Stratégies étrangères.
Au bord des routes de
province poussent les putes – short et peau bronzée car c'est déjà l'été. Elles
s'appellent toutes Lola. Pour appâter le gibier, elles ne racolent pas, elles
attendent juste que la route ralentisse à l'ombre et largue son lot de mâles en
rut. Elles vendent cher leur peau, leur chair, leurs hormones et leurs
viscères. Leurs fluides corporels. La peau des fesses, ça coute. Les capotes et
klinexes ne sont pas compris dans le prix.
Au bord des routes de
province, il y a des grues de chantier, aussi, qui construisent maisons, lotissements
et cités intermédiaires entre retraite et cimetière. (Le terme grue est aussi utilisé pour désigner les
putes, semble-t-il. Mais pourquoi ? Et pourquoi y a-t-il autant de
synonymes – tous vieillis – pour prostituée ?)

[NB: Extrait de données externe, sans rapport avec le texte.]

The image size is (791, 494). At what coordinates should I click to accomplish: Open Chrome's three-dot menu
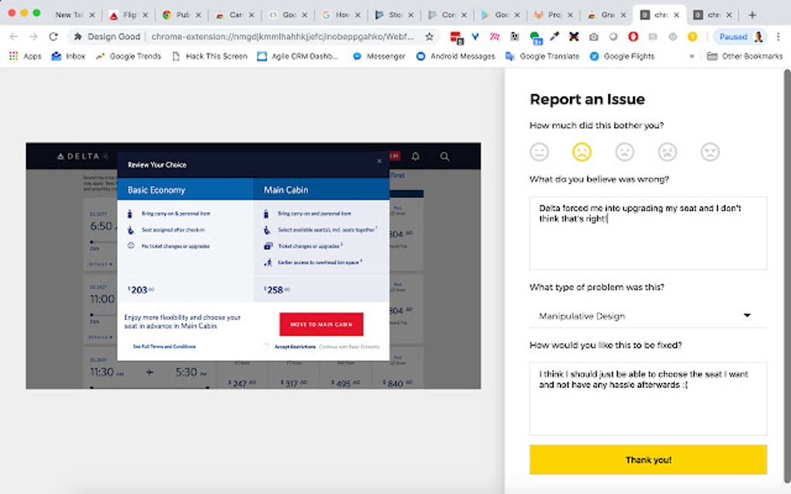click(x=779, y=36)
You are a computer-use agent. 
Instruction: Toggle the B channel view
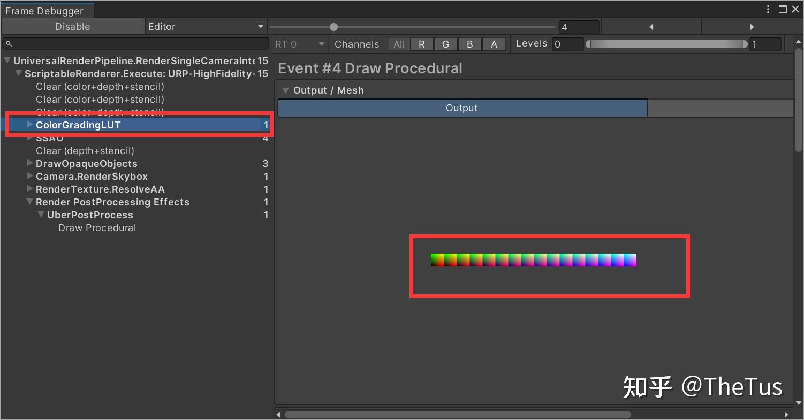(x=469, y=44)
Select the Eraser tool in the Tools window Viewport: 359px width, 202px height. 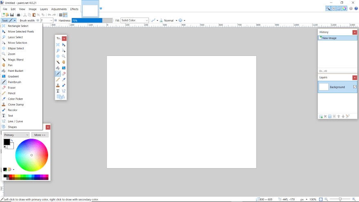click(64, 73)
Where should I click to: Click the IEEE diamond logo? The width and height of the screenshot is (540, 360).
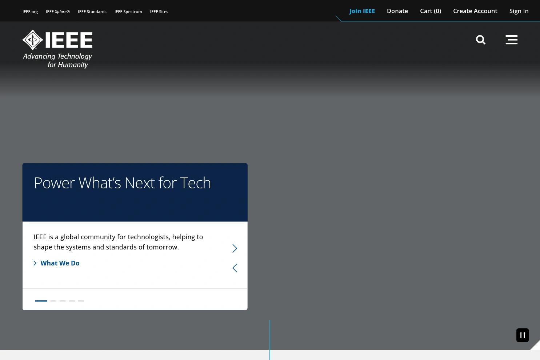33,40
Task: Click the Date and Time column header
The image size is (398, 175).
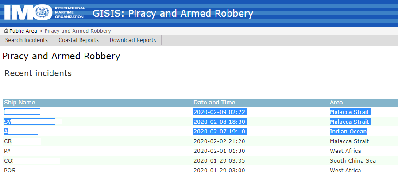Action: point(214,103)
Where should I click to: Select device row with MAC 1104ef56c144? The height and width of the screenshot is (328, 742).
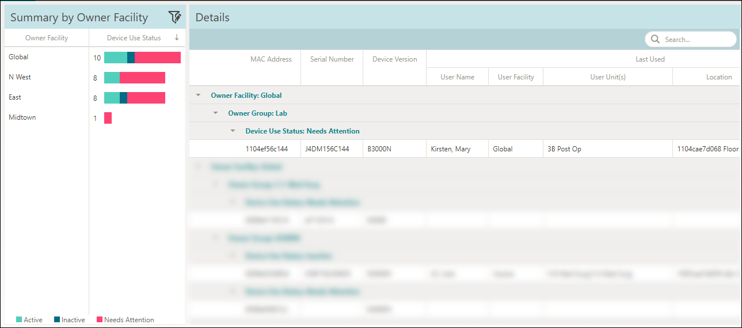click(267, 149)
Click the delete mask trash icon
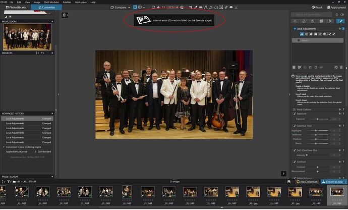 click(x=342, y=67)
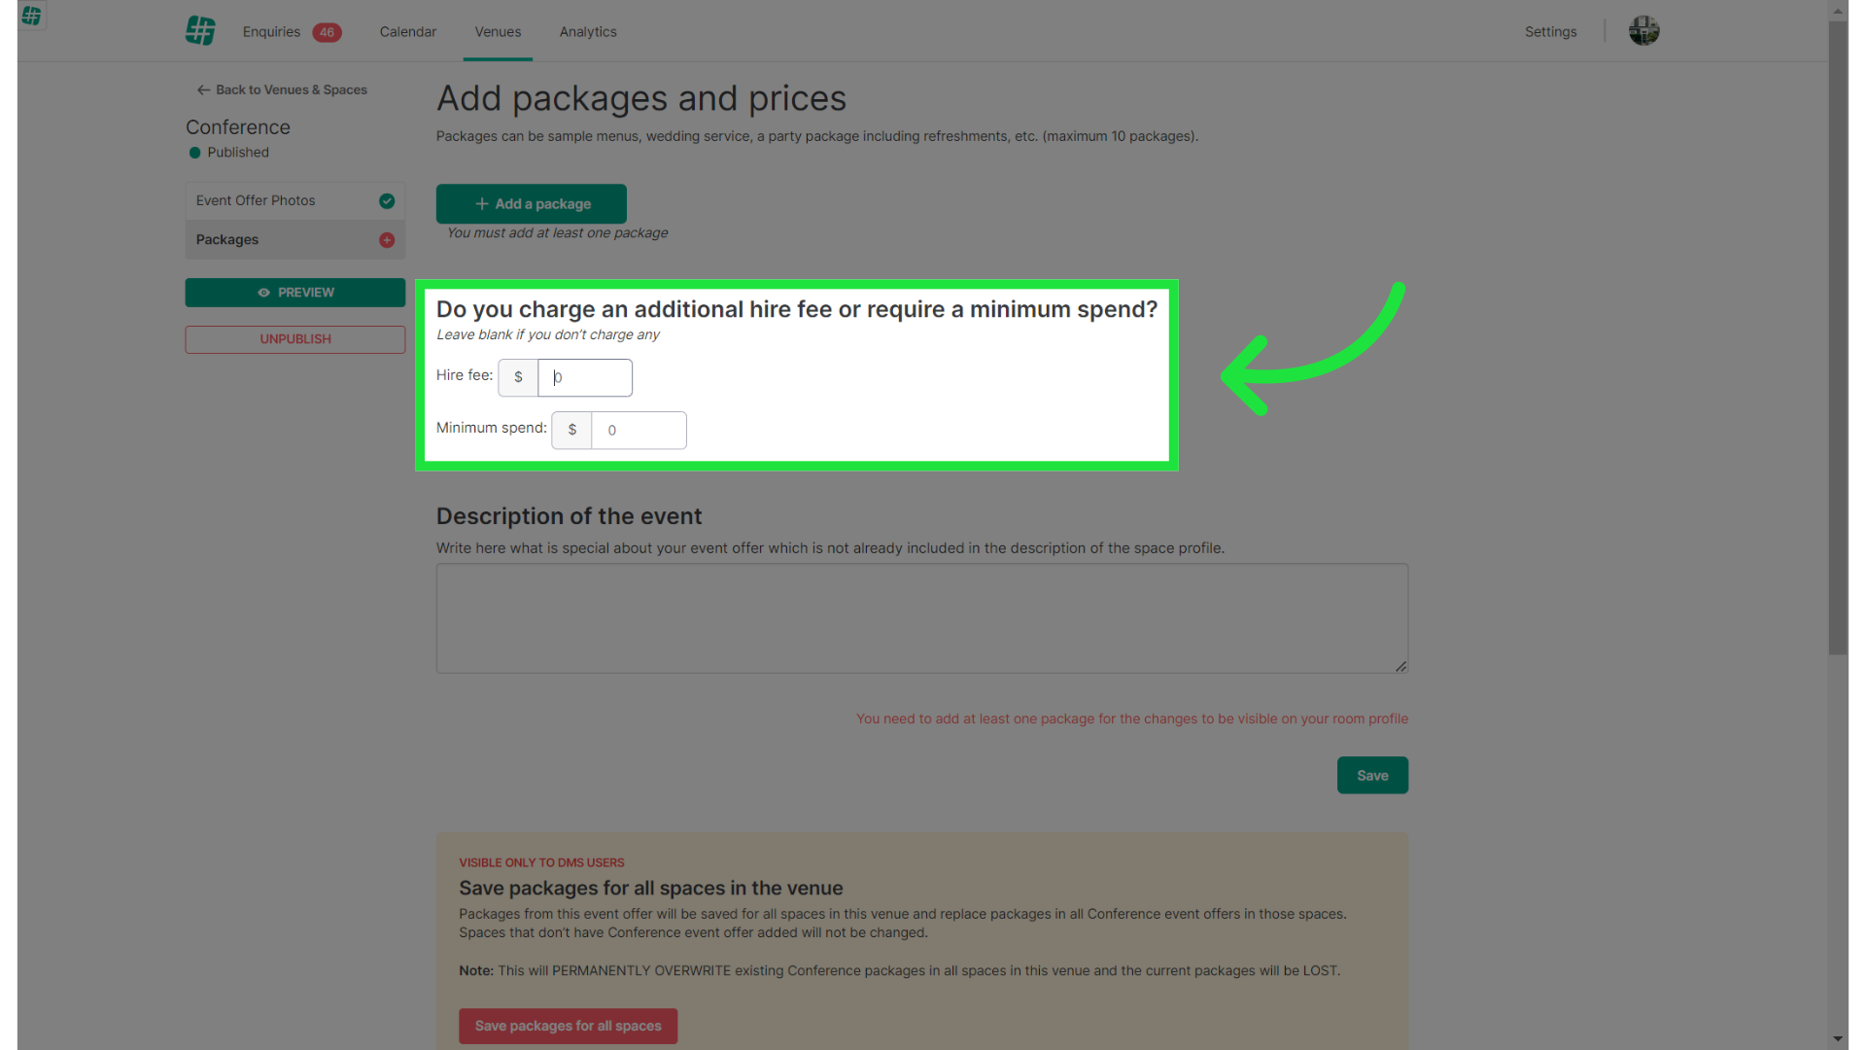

Poussent aussi là des antennes
de télécommunication par micro-onde, dernières traces d'une civilisation de
science-fiction. Les étoiles sont paraboliques et les GPS tiennent compte de la
relativité d'Einstein (qui l'eut cru ?). Il est bien loin le temps des
télégraphes, du morse et du poste à galène.
Je n'ai rien à reprocher
aux éoliennes, qui pourraient aussi s'appeler Lola et qui, elles aussi,
poussent dans le décor au bord des routes. Mais je préfère prendre le train, le
"chemin de fer".
En train, je n'ai rien à
dire, rien à décider, je suis impuissant, porté par les rails du destin. Gare
de départ, destination, roulage jusqu'à une arrivée opinée en gare prévue à
l'heure prévue. Le train est une machine à métaphorer le destin inéluctable.
Mais qui pourtant y échoue. Tentative vaine : le hasard alcoolisé est toujours
prêt à reprendre ses droits : incident ferroviaire indépendant de notre
volonté, rupture de cathéter, fuite de lockheed, embardée de passage à niveau.
Et puis parfois, sur l'échiquier de la carte SNCF, deux trains décident de
roquer, je me retrouve à mon point de départ sans avoir rien vu de mon point
d'arrivée. Ai-je seulement vécu cet entre-deux ?
En train, espace en voie
de disparition, le ciel est un très long panoramique. Arrive la septième heure,
sévère, le crépuscule : on arrive à Massy. Cyprès sur l'eau : on
dirait l'ile des morts. Il y a peut-être une poupée tombée entre les branches.
De la fumée avant toute
chose. Et croquent les gaufrettes à destination de Nantes où sont les LU, comme
en Arles sont les Aliscams. (Suivant le bon conseil du fin poète, je prendrai
garde à la douceur des chose – diabète oblige. Plus tard, je déciderai
sans doute de mourir.)
Rentré
chez moi, des soupçons d'aventure frayent encore leur chemin entre mes
synapses. La lecture est sans rémission. Dans le désordre insane de ma
bilbothèque chargée de fantômes (car les livres sont les
fantômes de leurs auteurs, savez-vous) où
je range bilboquets et bilboquettes, oursons aux pieds velus et ktulus au pied
palmé, dans ce désordre, dis-je, j'extirpe une Aphrodite. Rousse, le sang aux
joues autant qu'à ses grandes lèvres vénusiennes. Corps doré adoré. Sa peau est
cuite cuivre, son front insoucieux, ses genoux tachés d'herbe fraiche et de
colombes. Les tropiques se réveillent. La couche de neige bondit à ma face, éclate de plumes
en muguet. Révolution du premier mai.
Puis la pression se
relâche.
L'univers est sans
concession et sans compassion. L'excès (l'en-trop) entraine l'entropie.
Il serait temps que je me
fasse exorciser les orteils comme le commun des immortels. Les rotules aussi. (Mettez-vous
à ma place.)
Pour l'heure, n'en ayant
pas une paire à me mettre sous les yeux, je me contente d'admirer les nibards en
ribambelle qui ballotent au gré du balancement du chwal de l'west dans les
westerns féministes. (— Ça existe ? — Oui ! L'étonnant "Convoi
de femmes" de William A. Wellman, 1950, sur un scénario de Franck Capra.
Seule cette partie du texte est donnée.